§ Задания
a – Перепишите из текста о «русской хандре» фрагмент от слов «Всё это имеет» до слов «чем другие документы.» включительно.
b – Ответьте на вопросы по тексту о «русской хандре».
(i) Какие комментаторы романа в стихах названы в тексте поимённо?
(ii) Кто в результате психиатрического анализа приходит к тому же выводу?
(iii) Кто, согласно тексту, принадлежит к части общества, наиболее восприимчивой к подобным «недугам»?

§ Извлечённый текст

——————————

Всё это имеет значение не просто «любопытного факта» или «знания кстати». В сущности, описанные и выявленные автором симптомы имеют прямое отношение к той болезни, которая выявлена еще Пушкиным. В «Евгении Онегине» она обозначена неточными греческим и английским обозначениями: «Недуг, которого причину / Давно бы отыскать пора, / Подобный английскому сплину, / Короче: русская хандра...» Именно отыскивая «причину» этой болезни целого поколения образованных молодых людей, все комментаторы романа в стихах (Н.Л. Бродский, В.В. Набоков, Ю.М. Лотман, А.Е. Тархов и др.) искали аналогии онегинского «недуга» в «недугах» его современников — то есть как раз Батюшкова, Вяземского, Баратынского. Именно фрагменты из писем, стихов, записных книжек этих поэтов приводятся в комментариях чаще, чем другие документы.
Л.А. Юферев в результате психиатрического анализа приходит к тому же — и фактически дает «медицинское» подтверждение существования некоего психиатрического «недуга». Мы привыкли к тому, что с Онегиным еще со времен Белинского и Добролюбова «всё ясно»: «лишний человек», открывший целую «галерею» подобных типов, которых выводила русская классика на протяжении едва ли не всего XIX столетия.
Так — да не так! «Русская хандра» — это не просто условное обозначение некоего социального «недуга» (объяснявшегося «крепостным правом» и всякими давно прошедшими данностями). Это — действительное психическое заболевание не одного поколения русских людей! Заболевание, «которого причину давно бы отыскать пора» — и которая не может быть отыскана в границах только истории литературы. То, что эта «болезнь» ярче всего выявляется именно в личностях поэтов, — понятно: поэты вообще принадлежат к наиболее восприимчивой к подобным «недугам» части общества.

——————————

§ Исходные данные
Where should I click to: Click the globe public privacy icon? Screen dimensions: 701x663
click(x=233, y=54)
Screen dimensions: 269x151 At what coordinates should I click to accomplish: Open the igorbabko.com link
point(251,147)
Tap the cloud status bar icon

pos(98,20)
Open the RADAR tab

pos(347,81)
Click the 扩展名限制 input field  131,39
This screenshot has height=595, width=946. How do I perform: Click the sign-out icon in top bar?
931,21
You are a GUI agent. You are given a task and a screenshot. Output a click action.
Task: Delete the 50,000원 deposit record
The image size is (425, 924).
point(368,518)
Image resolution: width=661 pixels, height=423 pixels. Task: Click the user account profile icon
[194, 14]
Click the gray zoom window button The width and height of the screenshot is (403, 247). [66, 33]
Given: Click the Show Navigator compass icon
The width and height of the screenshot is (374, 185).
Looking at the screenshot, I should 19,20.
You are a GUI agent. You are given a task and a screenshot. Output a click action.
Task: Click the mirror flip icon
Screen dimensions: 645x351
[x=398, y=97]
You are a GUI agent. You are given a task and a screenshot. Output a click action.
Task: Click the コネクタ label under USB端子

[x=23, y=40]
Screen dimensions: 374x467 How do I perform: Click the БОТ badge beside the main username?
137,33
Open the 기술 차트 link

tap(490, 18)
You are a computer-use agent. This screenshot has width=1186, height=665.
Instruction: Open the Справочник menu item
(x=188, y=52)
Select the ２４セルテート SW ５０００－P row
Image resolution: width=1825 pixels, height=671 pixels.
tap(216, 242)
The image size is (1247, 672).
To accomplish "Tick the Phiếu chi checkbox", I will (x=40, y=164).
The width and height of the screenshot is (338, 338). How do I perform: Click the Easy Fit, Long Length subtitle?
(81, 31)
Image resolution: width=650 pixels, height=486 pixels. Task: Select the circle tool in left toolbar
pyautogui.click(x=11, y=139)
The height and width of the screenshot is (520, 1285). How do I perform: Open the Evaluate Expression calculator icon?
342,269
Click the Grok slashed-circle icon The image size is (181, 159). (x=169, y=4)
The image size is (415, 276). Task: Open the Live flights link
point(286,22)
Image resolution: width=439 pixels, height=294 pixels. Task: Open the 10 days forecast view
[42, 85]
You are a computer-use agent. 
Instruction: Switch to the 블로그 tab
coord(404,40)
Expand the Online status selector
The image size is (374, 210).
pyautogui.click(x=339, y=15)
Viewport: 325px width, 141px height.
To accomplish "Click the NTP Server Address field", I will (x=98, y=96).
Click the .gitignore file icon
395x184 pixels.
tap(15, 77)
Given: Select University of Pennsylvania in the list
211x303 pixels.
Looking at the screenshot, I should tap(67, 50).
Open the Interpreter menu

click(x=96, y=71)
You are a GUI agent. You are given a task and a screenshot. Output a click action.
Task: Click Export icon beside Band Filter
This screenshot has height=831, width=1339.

——————————

§ Ответы по номерам
a –
Всё это имеет значение не просто «любопытного факта» или «знания кстати». В сущности, описанные и выявленные автором симптомы имеют прямое отношение к той болезни, которая выявлена еще Пушкиным. В «Евгении Онегине» она обозначена неточными греческим и английским обозначениями: «Недуг, которого причину / Давно бы отыскать пора, / Подобный английскому сплину, / Короче: русская хандра...» Именно отыскивая «причину» этой болезни целого поколения образованных молодых людей, все комментаторы романа в стихах (Н.Л. Бродский, В.В. Набоков, Ю.М. Лотман, А.Е. Тархов и др.) искали аналогии онегинского «недуга» в «недугах» его современников — то есть как раз Батюшкова, Вяземского, Баратынского. Именно фрагменты из писем, стихов, записных книжек этих поэтов приводятся в комментариях чаще, чем другие документы.

b –
(i) Н.Л. Бродский, В.В. Набоков, Ю.М. Лотман, А.Е. Тархов.
(ii) Л.А. Юферев.
(iii) Поэты.